───── Data for this exercise

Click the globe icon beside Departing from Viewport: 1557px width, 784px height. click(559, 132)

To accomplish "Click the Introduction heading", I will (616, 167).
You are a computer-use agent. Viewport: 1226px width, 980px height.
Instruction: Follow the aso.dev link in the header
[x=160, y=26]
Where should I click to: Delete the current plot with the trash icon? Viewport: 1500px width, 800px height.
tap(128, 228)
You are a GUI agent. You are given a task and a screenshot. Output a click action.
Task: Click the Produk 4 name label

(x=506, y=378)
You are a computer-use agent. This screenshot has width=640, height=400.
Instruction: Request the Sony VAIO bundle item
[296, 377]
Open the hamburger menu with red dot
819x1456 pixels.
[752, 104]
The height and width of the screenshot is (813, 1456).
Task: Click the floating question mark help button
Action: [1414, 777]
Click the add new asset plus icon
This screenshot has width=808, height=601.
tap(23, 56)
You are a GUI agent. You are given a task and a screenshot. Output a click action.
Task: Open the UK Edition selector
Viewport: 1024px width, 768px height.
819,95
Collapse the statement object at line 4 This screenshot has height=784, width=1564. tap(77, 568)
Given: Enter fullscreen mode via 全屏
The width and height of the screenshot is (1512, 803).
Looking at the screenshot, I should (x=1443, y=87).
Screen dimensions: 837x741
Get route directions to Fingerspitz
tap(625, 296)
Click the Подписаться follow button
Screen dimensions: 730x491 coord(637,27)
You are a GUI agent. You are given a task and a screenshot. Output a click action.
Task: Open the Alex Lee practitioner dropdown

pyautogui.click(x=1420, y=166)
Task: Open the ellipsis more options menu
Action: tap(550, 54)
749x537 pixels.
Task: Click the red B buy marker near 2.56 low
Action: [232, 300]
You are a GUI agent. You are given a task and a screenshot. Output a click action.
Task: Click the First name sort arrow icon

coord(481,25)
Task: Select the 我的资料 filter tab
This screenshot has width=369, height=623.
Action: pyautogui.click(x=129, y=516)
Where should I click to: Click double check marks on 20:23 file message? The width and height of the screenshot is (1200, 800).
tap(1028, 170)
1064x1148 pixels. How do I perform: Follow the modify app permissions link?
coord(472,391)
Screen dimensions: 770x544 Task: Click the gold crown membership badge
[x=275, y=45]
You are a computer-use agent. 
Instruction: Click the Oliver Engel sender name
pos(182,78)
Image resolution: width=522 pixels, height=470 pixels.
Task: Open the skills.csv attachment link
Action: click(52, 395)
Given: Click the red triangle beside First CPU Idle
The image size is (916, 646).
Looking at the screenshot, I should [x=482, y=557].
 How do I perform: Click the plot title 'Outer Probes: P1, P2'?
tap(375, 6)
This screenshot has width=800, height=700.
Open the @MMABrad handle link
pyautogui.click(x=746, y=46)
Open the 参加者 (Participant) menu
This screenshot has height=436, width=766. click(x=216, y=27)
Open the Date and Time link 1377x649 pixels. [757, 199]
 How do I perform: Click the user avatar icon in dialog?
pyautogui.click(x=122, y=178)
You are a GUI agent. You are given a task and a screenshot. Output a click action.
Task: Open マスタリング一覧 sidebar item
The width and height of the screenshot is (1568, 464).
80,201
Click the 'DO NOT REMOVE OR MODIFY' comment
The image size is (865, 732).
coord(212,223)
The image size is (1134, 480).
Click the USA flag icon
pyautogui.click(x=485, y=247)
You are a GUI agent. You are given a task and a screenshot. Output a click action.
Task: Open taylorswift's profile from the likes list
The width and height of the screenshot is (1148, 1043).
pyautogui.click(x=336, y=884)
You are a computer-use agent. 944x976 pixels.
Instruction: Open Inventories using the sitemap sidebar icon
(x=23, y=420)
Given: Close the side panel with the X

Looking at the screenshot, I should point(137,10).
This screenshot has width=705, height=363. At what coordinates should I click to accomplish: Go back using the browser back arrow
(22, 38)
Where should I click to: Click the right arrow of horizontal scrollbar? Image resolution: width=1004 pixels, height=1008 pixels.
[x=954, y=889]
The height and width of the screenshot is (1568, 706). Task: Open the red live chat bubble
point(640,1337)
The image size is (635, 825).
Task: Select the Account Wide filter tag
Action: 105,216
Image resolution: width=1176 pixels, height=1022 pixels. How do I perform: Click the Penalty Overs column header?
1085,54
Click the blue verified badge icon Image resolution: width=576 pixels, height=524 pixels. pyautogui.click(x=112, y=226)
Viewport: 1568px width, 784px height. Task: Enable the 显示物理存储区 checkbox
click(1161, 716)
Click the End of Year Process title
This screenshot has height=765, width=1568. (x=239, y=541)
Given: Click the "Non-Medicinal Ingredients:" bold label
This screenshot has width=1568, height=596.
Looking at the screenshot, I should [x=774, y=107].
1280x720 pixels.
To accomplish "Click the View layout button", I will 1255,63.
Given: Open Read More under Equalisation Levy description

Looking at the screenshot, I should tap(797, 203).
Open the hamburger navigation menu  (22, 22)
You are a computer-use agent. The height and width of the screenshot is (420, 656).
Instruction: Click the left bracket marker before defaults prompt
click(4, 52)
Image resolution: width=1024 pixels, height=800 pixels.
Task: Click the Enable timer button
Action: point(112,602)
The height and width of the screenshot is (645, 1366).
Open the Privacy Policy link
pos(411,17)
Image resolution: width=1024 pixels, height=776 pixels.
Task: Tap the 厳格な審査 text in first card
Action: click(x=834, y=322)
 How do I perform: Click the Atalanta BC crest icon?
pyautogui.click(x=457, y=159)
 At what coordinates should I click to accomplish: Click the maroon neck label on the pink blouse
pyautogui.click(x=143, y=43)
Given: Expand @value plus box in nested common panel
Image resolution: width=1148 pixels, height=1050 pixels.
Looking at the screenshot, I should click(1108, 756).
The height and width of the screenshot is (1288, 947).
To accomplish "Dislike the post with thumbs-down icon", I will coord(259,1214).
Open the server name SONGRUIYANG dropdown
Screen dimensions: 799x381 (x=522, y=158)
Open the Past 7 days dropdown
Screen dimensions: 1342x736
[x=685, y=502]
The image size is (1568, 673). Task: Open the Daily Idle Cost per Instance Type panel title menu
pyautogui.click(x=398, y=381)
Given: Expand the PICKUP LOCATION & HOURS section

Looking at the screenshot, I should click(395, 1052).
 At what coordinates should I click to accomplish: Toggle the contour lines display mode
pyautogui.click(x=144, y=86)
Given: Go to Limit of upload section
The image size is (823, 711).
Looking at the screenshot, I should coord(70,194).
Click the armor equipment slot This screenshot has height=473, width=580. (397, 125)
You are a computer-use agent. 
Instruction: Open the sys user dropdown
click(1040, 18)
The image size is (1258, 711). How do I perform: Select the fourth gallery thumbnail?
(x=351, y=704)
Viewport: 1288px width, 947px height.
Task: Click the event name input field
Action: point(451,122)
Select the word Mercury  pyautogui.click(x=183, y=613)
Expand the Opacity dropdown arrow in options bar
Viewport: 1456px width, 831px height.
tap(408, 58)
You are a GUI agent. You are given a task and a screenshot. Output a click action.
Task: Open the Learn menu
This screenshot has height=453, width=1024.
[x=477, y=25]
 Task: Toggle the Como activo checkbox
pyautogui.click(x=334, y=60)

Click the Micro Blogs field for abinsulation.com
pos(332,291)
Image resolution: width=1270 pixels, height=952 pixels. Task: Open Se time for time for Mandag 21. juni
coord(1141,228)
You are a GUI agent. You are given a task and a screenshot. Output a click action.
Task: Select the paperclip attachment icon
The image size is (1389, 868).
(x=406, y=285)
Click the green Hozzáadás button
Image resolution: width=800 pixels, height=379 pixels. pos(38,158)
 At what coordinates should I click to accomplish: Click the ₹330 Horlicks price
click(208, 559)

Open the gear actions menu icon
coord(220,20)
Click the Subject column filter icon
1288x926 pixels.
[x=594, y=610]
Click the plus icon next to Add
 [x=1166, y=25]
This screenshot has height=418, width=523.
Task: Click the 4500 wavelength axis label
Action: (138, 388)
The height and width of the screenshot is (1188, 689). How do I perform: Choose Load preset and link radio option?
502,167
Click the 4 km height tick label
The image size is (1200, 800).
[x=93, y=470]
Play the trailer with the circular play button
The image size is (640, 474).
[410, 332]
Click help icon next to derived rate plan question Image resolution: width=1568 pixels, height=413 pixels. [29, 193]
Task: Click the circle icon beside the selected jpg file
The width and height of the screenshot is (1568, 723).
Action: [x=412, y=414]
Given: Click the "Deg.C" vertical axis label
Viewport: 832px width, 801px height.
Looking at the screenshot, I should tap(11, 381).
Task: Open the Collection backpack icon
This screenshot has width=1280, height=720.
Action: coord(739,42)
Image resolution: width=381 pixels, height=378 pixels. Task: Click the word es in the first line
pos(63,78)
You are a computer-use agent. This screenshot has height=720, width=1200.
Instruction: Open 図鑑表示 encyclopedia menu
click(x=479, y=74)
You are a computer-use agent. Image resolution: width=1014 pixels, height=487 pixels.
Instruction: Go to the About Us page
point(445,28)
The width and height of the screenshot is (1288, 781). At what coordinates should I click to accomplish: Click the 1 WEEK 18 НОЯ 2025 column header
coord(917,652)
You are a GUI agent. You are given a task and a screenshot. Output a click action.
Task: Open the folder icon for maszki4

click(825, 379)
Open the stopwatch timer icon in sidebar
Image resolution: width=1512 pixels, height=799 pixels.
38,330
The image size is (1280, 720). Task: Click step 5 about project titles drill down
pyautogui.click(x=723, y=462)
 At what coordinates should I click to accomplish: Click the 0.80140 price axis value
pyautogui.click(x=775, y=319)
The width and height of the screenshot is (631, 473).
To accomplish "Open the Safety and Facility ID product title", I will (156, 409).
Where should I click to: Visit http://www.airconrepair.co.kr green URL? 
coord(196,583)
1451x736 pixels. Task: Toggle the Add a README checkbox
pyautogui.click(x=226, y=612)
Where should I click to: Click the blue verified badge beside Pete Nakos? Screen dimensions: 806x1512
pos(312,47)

──────────

▶ _Aim of the task_
Leave out every line above except those from the line with "1280x720 pixels." up to and including the line with "Given: Expand @value", and copy those exactly.

▶ _Result_
1280x720 pixels.
To accomplish "Click the View layout button", I will 1255,63.
Given: Open Read More under Equalisation Levy description

Looking at the screenshot, I should tap(797, 203).
Open the hamburger navigation menu  (22, 22)
You are a computer-use agent. The height and width of the screenshot is (420, 656).
Instruction: Click the left bracket marker before defaults prompt
click(4, 52)
Image resolution: width=1024 pixels, height=800 pixels.
Task: Click the Enable timer button
Action: point(112,602)
The height and width of the screenshot is (645, 1366).
Open the Privacy Policy link
pos(411,17)
Image resolution: width=1024 pixels, height=776 pixels.
Task: Tap the 厳格な審査 text in first card
Action: click(x=834, y=322)
 How do I perform: Click the Atalanta BC crest icon?
pyautogui.click(x=457, y=159)
 At what coordinates should I click to accomplish: Click the maroon neck label on the pink blouse
pyautogui.click(x=143, y=43)
Given: Expand @value plus box in nested common panel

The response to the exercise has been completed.